The American chef’s secret trick? Adding starch. In an article for The New York Times, López-Alt explains that he stumbled upon this hack by way of Mandy Lee, a Vancouver-based Taiwanese food blogger who runs the website Lady & Pups. Cooking for her sick puppy, Lee found that adding cornstarch to her eggs allowed them to remain silky and soft. Multiple experiments with starch were able to replicate this result, even when the eggs were cooked over high heat.

In fact, the use of starch to enhance egg recipes is not entirely a new phenomenon. It is a common ingredient used in Chinese cooking to keep omelettes fluffy on the outside while crispy on the outside.

But how does this figure into your morning scrambled eggs? López-Alt claims that applying this technique speeds up cooking time, writing that “it takes on new life when combined with Mr. Boulud’s cold cubed butter and my own modest evaporation method of gauging proper pan temperature.” He added, “Now even my weekday morning eggs can be as velvety and tender as I’d like.”

Without further ado, here’s López-Alt’s recipe.

What you’ll need: 2 teaspoons of starch (potato, tapioca, or cornstarch will do), 4 tablespoons of cold unsalted butter (cut into quarter-inch cubes), 4 eggs, and a pinch of salt.

He then adds the starch to 1 1/2 tablespoons of water to form a slurry. He adds half the butter cubes, eggs, and salt to this slurry and whisks it till it’s combined and frothy.

To properly gauge the heat of the pan, he adds a little water — roughly a tablespoon — to it.
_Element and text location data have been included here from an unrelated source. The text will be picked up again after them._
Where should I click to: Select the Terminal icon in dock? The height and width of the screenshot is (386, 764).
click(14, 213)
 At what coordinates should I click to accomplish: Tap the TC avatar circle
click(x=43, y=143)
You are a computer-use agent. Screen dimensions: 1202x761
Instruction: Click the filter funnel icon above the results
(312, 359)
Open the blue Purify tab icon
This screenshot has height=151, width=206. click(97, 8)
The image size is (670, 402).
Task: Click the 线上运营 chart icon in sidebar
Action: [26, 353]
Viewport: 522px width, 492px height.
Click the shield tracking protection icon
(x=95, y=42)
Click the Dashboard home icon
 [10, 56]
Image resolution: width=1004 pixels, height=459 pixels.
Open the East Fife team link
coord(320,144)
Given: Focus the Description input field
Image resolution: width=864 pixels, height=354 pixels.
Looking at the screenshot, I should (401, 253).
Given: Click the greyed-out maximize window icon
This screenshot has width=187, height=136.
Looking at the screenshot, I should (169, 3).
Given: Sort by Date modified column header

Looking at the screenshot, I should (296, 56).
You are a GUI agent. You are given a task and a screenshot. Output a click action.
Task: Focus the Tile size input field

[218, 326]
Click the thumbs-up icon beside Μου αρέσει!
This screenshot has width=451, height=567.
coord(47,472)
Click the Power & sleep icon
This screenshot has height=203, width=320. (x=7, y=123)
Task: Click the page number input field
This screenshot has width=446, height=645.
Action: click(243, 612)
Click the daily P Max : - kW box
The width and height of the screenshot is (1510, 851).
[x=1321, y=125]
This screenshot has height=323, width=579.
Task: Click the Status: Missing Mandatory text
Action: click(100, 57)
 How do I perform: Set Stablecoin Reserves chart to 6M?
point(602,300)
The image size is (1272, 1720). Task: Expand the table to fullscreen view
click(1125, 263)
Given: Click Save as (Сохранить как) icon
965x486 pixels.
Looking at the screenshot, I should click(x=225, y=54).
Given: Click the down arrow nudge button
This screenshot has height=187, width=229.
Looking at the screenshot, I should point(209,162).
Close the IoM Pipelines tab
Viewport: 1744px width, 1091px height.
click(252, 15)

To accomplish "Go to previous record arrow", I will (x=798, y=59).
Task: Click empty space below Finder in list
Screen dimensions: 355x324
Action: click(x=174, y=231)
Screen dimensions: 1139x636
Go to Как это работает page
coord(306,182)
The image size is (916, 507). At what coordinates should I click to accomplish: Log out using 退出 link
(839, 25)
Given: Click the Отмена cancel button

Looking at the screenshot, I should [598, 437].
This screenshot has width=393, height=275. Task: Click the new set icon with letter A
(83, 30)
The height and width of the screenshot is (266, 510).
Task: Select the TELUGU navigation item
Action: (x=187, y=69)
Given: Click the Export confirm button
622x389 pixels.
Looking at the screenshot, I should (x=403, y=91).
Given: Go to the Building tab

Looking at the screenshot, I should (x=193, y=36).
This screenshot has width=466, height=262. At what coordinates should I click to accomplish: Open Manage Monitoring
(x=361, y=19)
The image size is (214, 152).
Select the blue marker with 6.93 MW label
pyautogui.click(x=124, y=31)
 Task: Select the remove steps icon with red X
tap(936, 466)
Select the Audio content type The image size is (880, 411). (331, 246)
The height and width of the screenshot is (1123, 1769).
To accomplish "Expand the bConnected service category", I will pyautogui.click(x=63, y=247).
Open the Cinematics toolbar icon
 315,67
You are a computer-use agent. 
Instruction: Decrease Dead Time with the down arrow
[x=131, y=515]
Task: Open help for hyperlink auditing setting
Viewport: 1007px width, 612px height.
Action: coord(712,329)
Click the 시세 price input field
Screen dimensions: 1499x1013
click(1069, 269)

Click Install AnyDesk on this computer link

The water helps to regulate the heat of the pan, and once it’s almost fully evaporated, that’s a sign that your pan is at the right temperature, just above 100 degrees Celsius or 212 degrees Fahrenheit.

In the pan, melt the remaining butter until it is almost fully melted, which should take about 10 seconds. Take caution to ensure the butter doesn’t brown. Add the egg mixture to the melted butter, and using a spatula, push and fold the eggs. Do so until they just slightly underdone compared to how you usually take your eggs, because the remaining heat will continue cooking them. It should only take about a minute or two, depending on your preferred doneness. Et voilà — scrambled eggs!

It sounds simple enough, doesn’t it? And it looks delectable, too — López-Alt pairs his luscious eggs with two slices of toasted bread. A perfect breakfast. Why not give it a try? You can thank us later.